How to Stretch Your Food Dollar: Food Storage Tips
Last year The New York Times and other news outlets reported a scary statistic: Americans throw out approximately 40 percent of all the food we purchase. Let’s say you spend $100 a week on groceries — that’s like taking $40 and just tossing it in the trash. If you’re one of the many of us who are resolving to spend money more wisely in the new year, then taking a look at your grocery shopping and food storage habits and making some improvements will help stretch your food dollar even further. Over the next two weeks, we'll be sharing helpful tips to make the most of the food you buy and help you avoid having to throw anything away.
1. Don’t let oil or nuts go rancid. Whenever I cook in a friend’s home, rancid olive and vegetable oil is the number one food sin that I see committed. Many people don’t realize that oil goes bad, so it’s very important to keep it (especially pricey olive oil) in a cool, dark place. Take the sniff test to determine if yours has gone bad: if it smells musty and off, it’s time to say goodbye. (And here’s an important food disposal tip: if you must throw it away, don’t pour oil down the drain; it’s terrible for waste-water treatment plants.) If you don’t use a lot of oil, avoid buying giant bottles so it won’t go bad before you use it up.

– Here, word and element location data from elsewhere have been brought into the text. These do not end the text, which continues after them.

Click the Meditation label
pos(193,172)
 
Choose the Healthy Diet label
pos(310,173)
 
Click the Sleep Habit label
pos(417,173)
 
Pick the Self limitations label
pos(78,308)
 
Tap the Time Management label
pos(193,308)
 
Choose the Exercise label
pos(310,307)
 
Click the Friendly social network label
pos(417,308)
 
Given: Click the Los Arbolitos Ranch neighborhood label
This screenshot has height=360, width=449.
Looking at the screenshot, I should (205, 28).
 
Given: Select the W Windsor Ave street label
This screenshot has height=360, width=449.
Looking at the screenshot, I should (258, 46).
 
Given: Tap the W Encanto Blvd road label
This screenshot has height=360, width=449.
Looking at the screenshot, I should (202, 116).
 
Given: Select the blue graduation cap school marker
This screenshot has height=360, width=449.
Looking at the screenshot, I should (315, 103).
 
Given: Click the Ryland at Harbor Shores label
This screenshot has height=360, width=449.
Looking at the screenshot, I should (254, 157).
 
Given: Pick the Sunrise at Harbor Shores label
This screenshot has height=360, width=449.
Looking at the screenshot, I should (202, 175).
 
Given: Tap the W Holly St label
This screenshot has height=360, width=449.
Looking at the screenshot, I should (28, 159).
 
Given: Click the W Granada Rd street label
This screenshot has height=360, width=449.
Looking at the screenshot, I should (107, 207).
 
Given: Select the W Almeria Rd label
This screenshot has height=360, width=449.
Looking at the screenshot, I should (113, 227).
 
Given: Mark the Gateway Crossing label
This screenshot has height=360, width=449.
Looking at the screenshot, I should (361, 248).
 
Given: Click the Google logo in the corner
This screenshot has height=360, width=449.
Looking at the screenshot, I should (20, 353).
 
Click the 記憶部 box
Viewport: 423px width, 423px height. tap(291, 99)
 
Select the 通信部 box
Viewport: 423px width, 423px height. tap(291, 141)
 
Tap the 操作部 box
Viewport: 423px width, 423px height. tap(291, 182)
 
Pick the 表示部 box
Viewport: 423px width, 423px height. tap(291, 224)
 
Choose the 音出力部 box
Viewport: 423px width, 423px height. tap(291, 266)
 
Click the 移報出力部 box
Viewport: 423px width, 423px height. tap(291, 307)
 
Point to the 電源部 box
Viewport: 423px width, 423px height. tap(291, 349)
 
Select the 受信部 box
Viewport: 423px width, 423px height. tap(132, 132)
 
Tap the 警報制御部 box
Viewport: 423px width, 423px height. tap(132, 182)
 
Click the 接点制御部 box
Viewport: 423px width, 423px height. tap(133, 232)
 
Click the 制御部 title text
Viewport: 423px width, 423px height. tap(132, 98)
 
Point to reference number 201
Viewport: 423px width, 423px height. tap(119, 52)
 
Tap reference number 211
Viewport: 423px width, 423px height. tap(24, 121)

And the worst offense you could commit against your lovely bottle of olive oil is to keep it on the stovetop. Yes, it’s handy to have it close by, but the residual heat from cooking will speed up its demise. As for nuts, many people don’t realize that they go bad quickly, because the heart-healthy oils they’re packed full of go rancid. Nuts keep very well in the freezer, so if you buy walnuts to bake with, keep them in a plastic bag in the freezer until you need them. No need to defrost before use. This is also an excellent place to store pricey pine nuts. Just remember to close all plastic bags with a rubber band or clip, and then store in a freezer bag.
2. Butter needs your TLC. Butter is another item that I often see languishing in friends’ fridges long past its expiration date. Salted butter keeps a bit longer because the added salt acts as a preservative, but unsalted butter that’s required for baking goes bad more quickly. Butter that’s gone bad will also smell a bit “off,” but the best way to check it is to slice off a small piece. Is there a translucent ring around the edge? If you’re in a pinch and really need butter, then you can slice the outer edges off and still use it, but for delicate, butter-heavy baked goods, you’ll want to get some of the fresh stuff. The great news is that butter freezes extremely well, so if you buy a pound of butter, but only need one stick for your recipe, throw the other sticks in a plastic bag and store in the freezer until you need them — no more than a few months, though. (This is actually a great thing to have if you’re making pie dough, because you want your butter as cold as possible. For pie dough, take butter out of the freezer and just defrost slightly before cutting it into chunks.)